## Excerpted text
........

Archive for the ‘Needs Link’ Category

High-Yield Bonds are…

Wednesday, August 5th, 2009

High-yield bonds are bonds that have relatively high interest rates in exchange for having greater risk attached. Basically, because high-yield bonds have less security, the organizations that offer them attach higher interest rates as an incentive to buy. High-yield bonds are often called “junk bonds.” Bonds are classified as “junk” when they have a risk rating of Ba, BB, or lower.

Publicly Held is…

Wednesday, August 5th, 2009

Publicly held is a description that refers to a company whose stock is owned by the public (as opposed to a privately held company, whose stock is not available for purchase by the public).

Preferred Stock is…

Wednesday, August 5th, 2009

Preferred stock is stock that pays out a fixed dividend to its owner. Dividends from preferred stock take precedence over common stock dividends (so owners of preferred stock get paid first and owners of common stock get paid out of whatever’s left).

........

## Dataset entries
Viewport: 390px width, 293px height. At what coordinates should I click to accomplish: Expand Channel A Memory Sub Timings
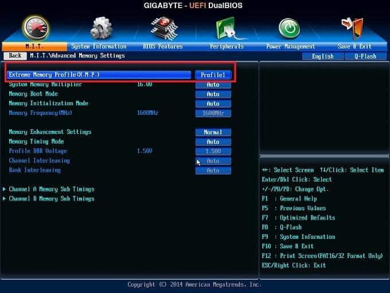pyautogui.click(x=52, y=189)
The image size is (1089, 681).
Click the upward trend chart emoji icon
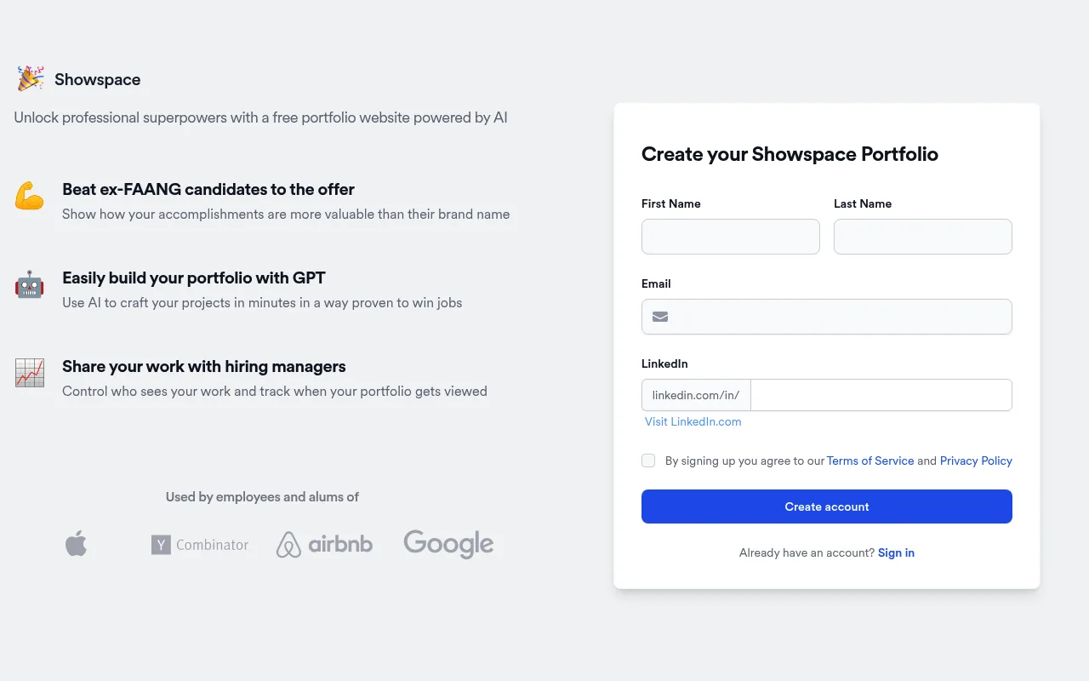[30, 373]
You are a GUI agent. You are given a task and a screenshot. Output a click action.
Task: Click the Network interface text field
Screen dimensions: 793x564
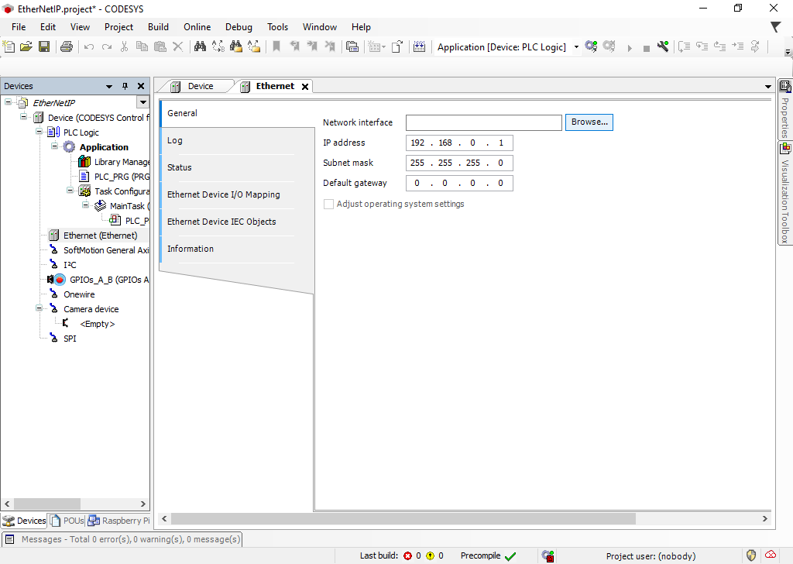coord(483,122)
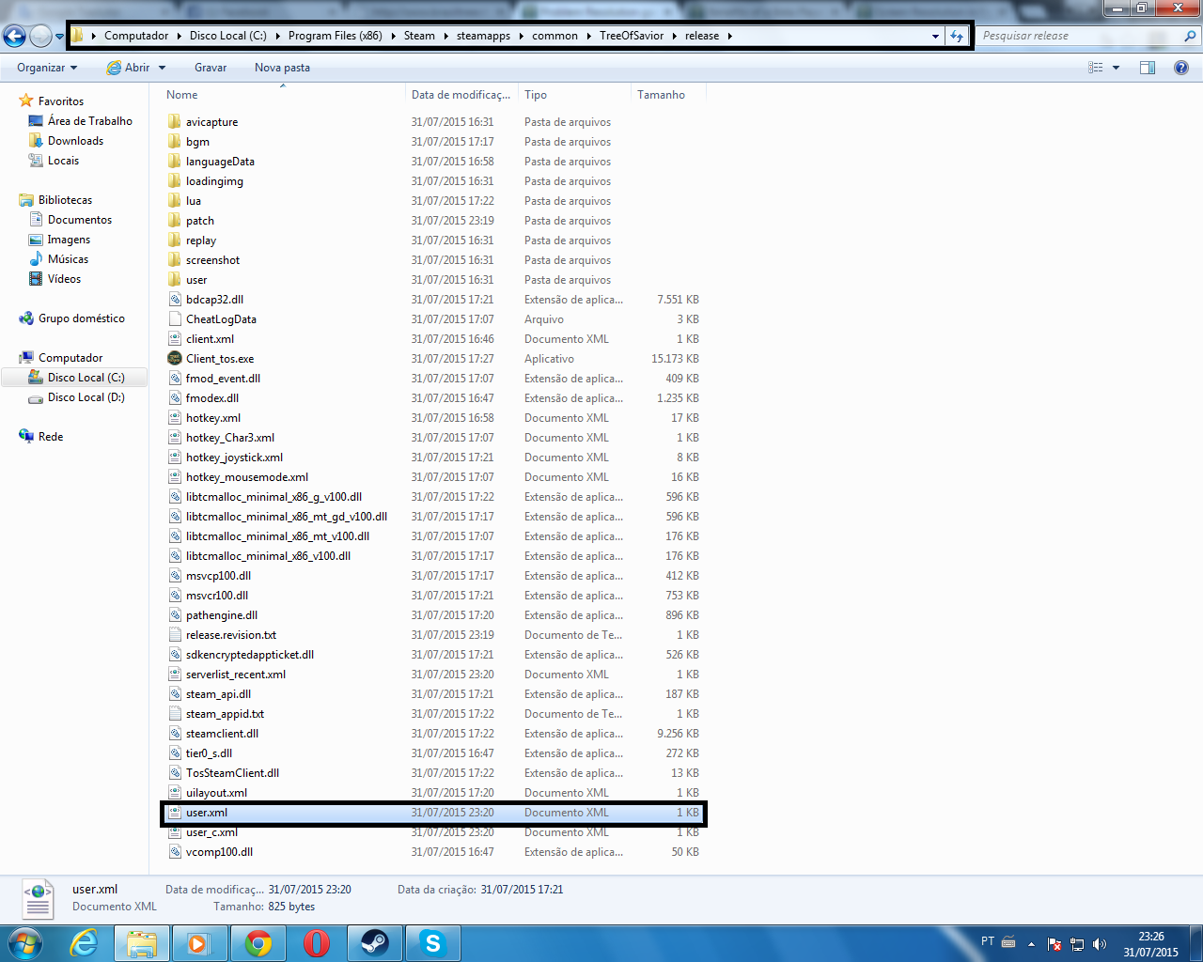Open Downloads in Favoritos sidebar
Screen dimensions: 1203x962
pyautogui.click(x=75, y=141)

........

## Stated problem
Reproduce the glossary text between "High-yield bonds are bonds" and "by the public).", inclusive, with every "interest rates" changed to "coupon rates".

## Worked answer
High-yield bonds are bonds that have relatively high coupon rates in exchange for having greater risk attached. Basically, because high-yield bonds have less security, the organizations that offer them attach higher coupon rates as an incentive to buy. High-yield bonds are often called “junk bonds.” Bonds are classified as “junk” when they have a risk rating of Ba, BB, or lower.

Publicly Held is…

Wednesday, August 5th, 2009

Publicly held is a description that refers to a company whose stock is owned by the public (as opposed to a privately held company, whose stock is not available for purchase by the public).